Menlo Park is raising fees, cutting programs and eliminating jobs, but the city is still $1.8 million short of covering its costs.
The City Council, at its June 20 meeting, unanimously approved the city’s budget, which calls for $32.5 million in spending in the fiscal year starting July 1 — a 9 percent increase over the current year.
Revenues are expected to rise 4 percent, partially due to an anticipated $2.2 million increase in property tax income.
The council approved $1.16 million in cost cuts for personnel and operations; and it agreed to $378,000 in fee increases.
The city expects to draw about $1.8 million from its $21 million of unallocated reserves to bridge the gap between revenue and spending — a gap due largely to higher wages and benefits for employees, said City Manager David Boesch.
About $21.9 million of the city’s expenses — about 67 percent — are personnel-related. Annual personnel costs have grown from about $16.9 million in 2000-01 to an estimated $21.5 million today.
The city’s annual sales tax revenue, which was the city’s largest source of income at one time, has plummeted from about $12.5 million to $6.1 million over the past five years.
Employee costs
Rising employee costs weren’t addressed in the city’s recent “your city/your decision” process, which encouraged residents to express their views on budget issues through a community-wide survey and workshops.During the budget process, city staff said increasing employee costs would be dealt with separately. Contract negotiations with the Menlo Park Police Officers Association and Police Managers Association — two of the city’s four labor bargaining units — are currently under way.
The survey, workshops and the council’s March and April budget deliberations focused on deciding what city services to cut and/or fees and taxes to increase to balance the city’s budget.
The council raised fees for 13 city services, including gymnastics classes, child care programs and parking permits.
The city will also eliminate five full-time-equivalent jobs, but they are all vacant positions.
In January, when the city has a better handle on actual revenues for the year, the council plans to consider other budget strategies, including charging non-residents fees for Belle Haven programs or reducing staff in the city manager’s office.
Privatization debate
Budget meetings in March and April were contentious, and debate often centered on the potential savings of privatizing city services.The privatization debate briefly resurfaced at the June 20 meeting.
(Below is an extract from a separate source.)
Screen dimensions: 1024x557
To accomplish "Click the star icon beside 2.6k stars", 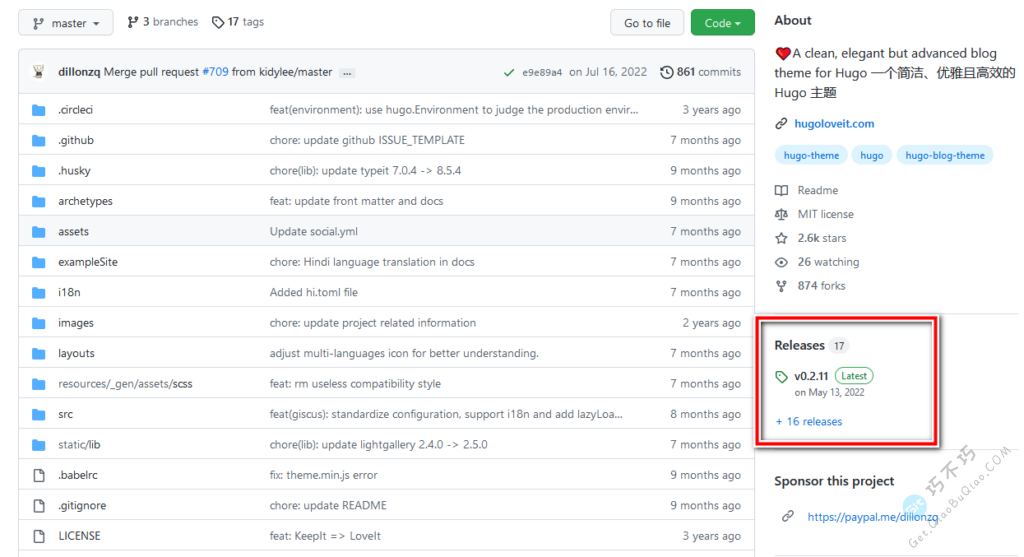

Councilwoman Kelly Fergusson questioned staff’s estimate that turning the city’s new aquatics center over to a private operator will save the city $415,000 a year.
“There’s no question in my mind that the pool could have been a profitable center for the city,” Ms. Fergusson said.
Councilwoman Lee Duboc — who in February voted with council members Nicholas Jellins and Mickie Winkler to privatize the pool — maintained that privatizing the center is saving the city through cutting personnel costs.
The overhead costs associated with the facility — staff costs that won’t disappear with privatization — haven’t been defined.
Ms. Fergusson said similar overhead costs won’t be saved if the city privatizes its child care programs.
The city is currently seeking bids from private operators to take over the new Menlo Children’s Center, action approved in April by council members Duboc, Winkler and Jellins.
Tax measure
On July 18, the council plans to discuss results from a community-wide poll on what tax measure residents might support on the November ballot, Mr. Boesch said.A 1 percent utility tax could add about $800,000 a year to the city’s coffers, according to city staff.
Ms. Fergusson said if the council doesn’t pursue a tax measure in November, the city would have to endure “substantial cuts that would really affect the quality of life in Menlo Park.”